# XML Encoder Objekt speichern, obwohl BufferedImage im Objekt



## Masterintenso (11. Dez 2006)

Hi Leute,

ich möchte gerne mit dem XML Encoder mehrere Daten aus Objekten speichern, dass klappt auch alles, nur bei den Objekte, wo neben Integern und Strings noch ein BufferedImage in dem Objekt ist, geht es nicht mehr.

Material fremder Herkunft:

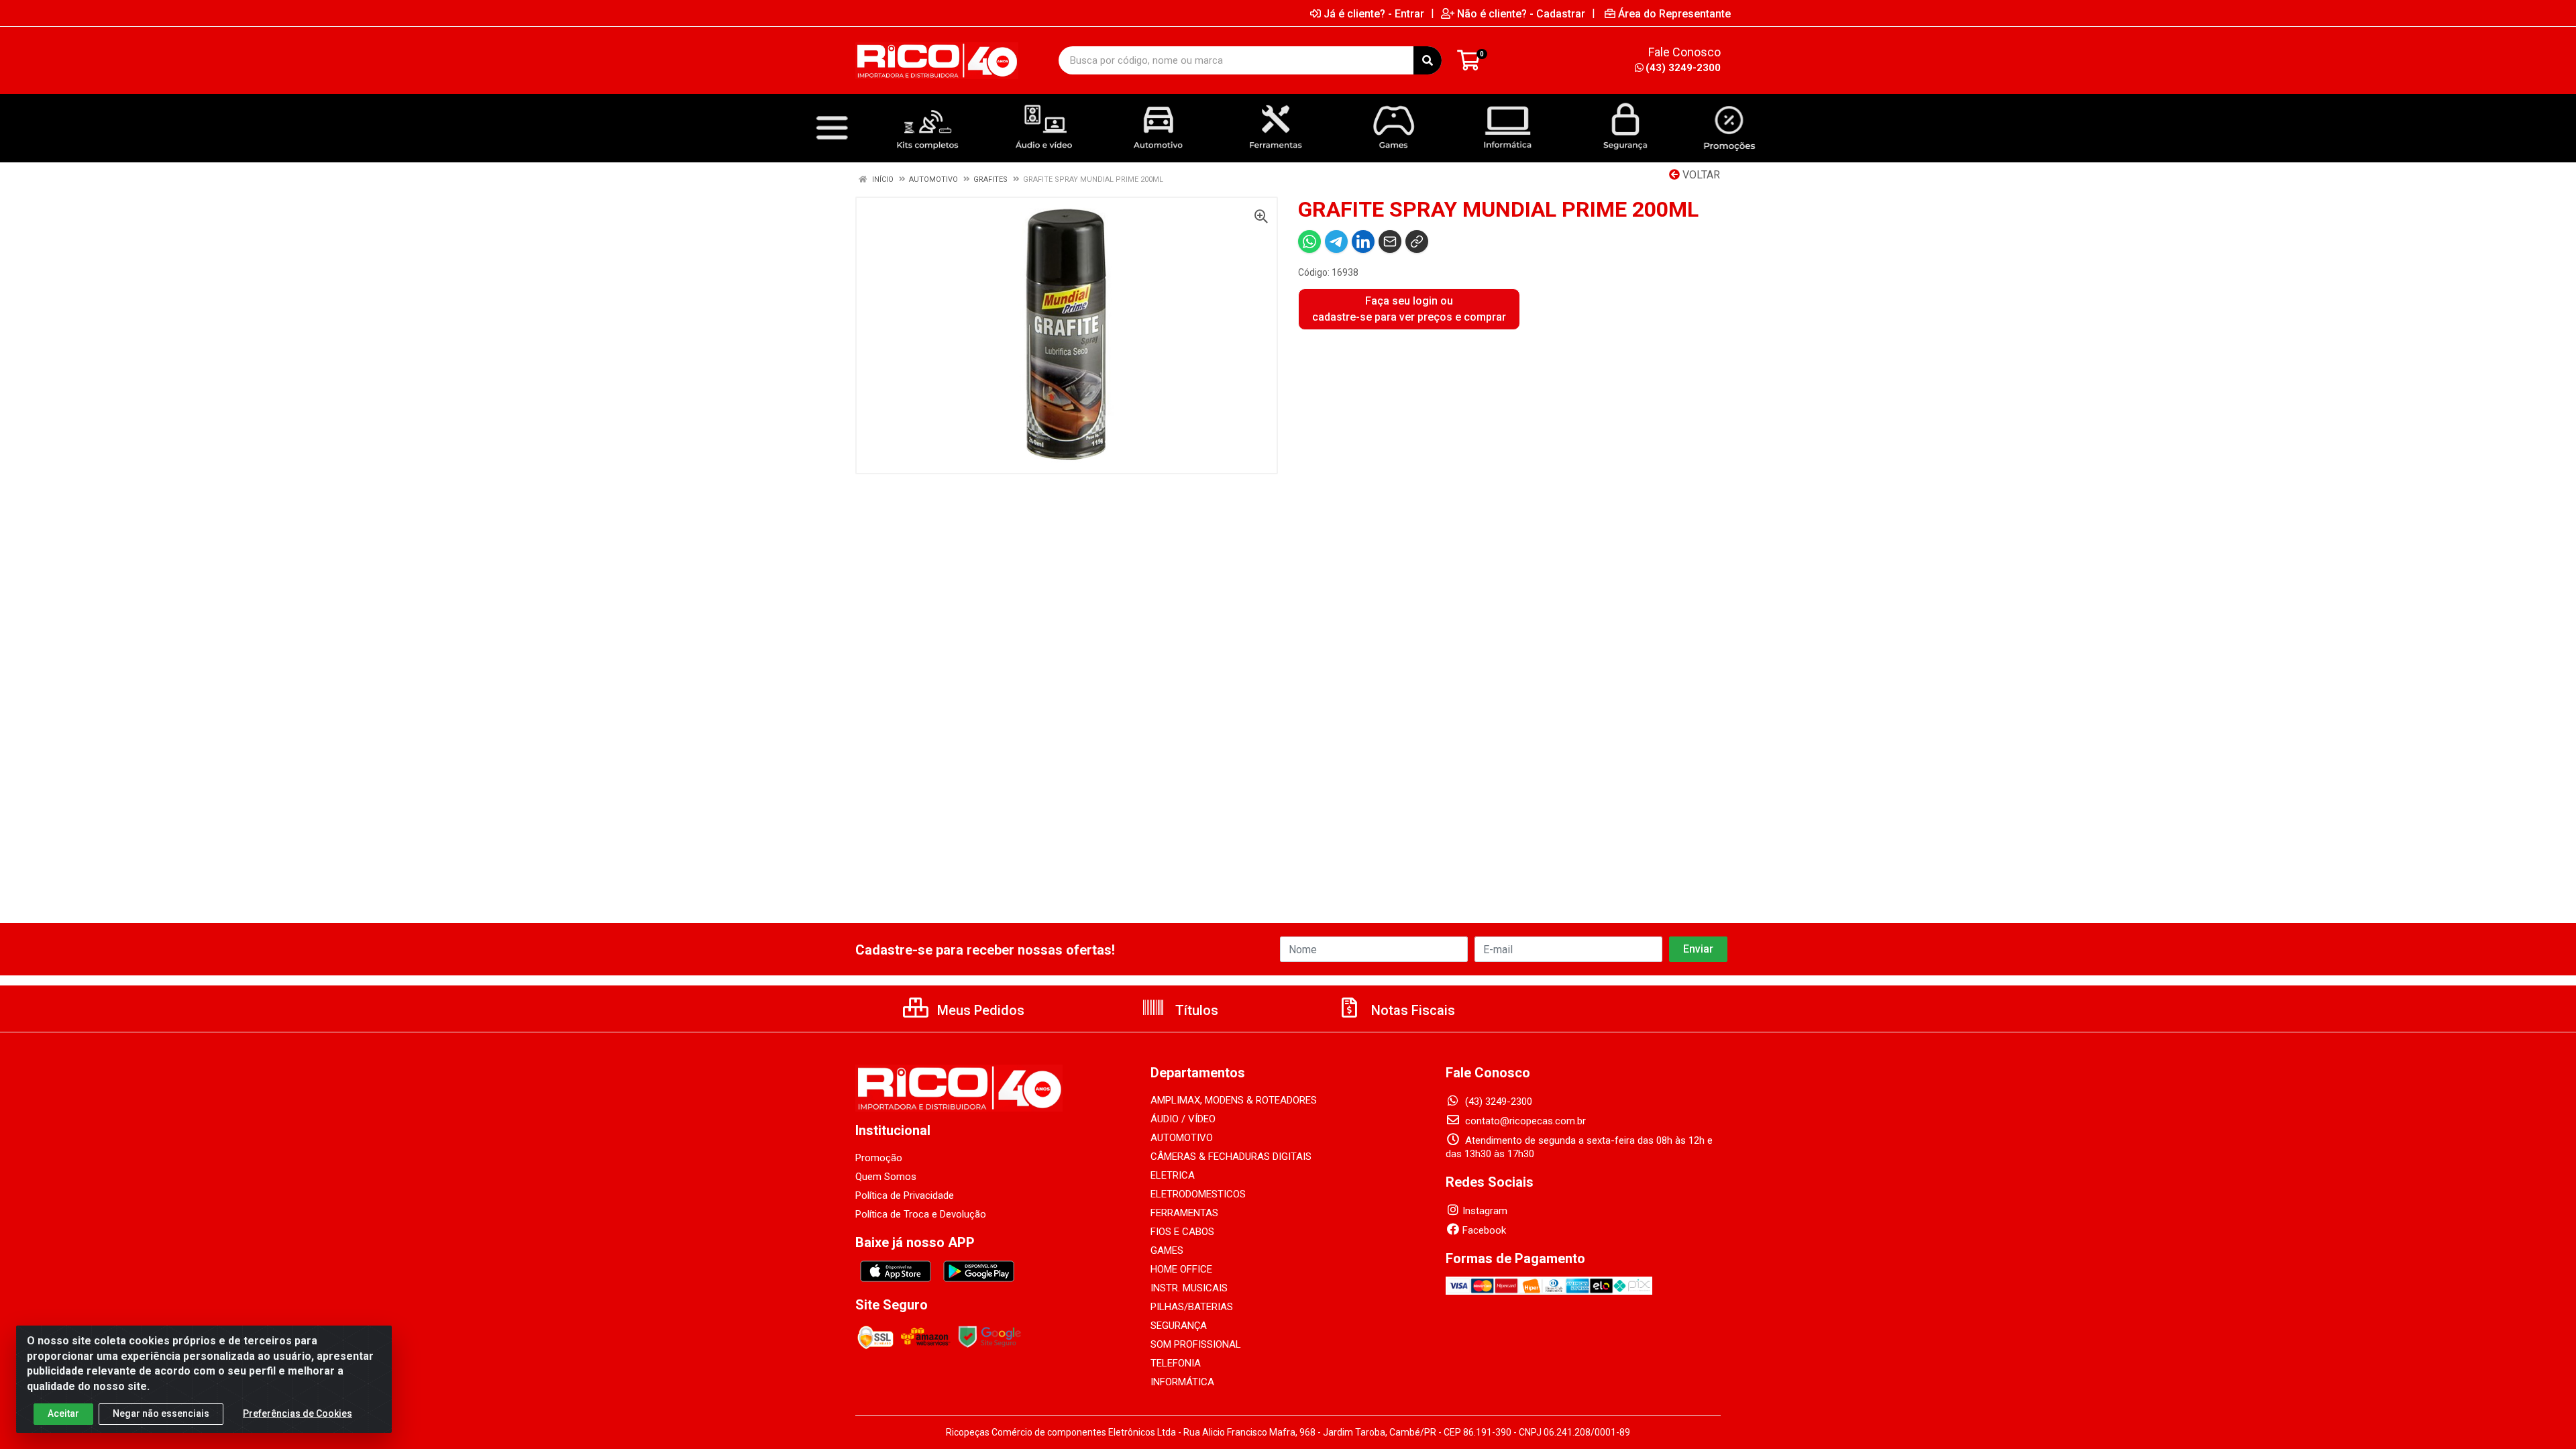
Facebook (1484, 1230)
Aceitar (63, 1413)
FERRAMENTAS (1184, 1213)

Ich erhalte folgende Meldung:
java.lang.InstantiationException: java.awt.image.BufferedImage
Continuing ...
java.lang.RuntimeException: failed to evaluate: <unbound>=Class.new();

Ich habe schon wie mir gesagt wurde folgendes vor die Variablen geschrieben, um das Problem zu umgehen, doch leider hilft das nichts:
protected transient BufferedImage stein;

Ich hoffe ihr könnt mir weiter helfen, wenn Code gebraucht wird kann ich ihn gern nachpasten.

Danke schonmal im Voraus.

Grüße Felix


----------



## Wildcard (11. Dez 2006)

Wie willst du denn ein BufferedImage in XML speichern?  :shock:


----------



## Masterintenso (11. Dez 2006)

Ich will es nicht speichern, ich will verhindern das er das speichert aber den Rest vom Objekt übernimmt.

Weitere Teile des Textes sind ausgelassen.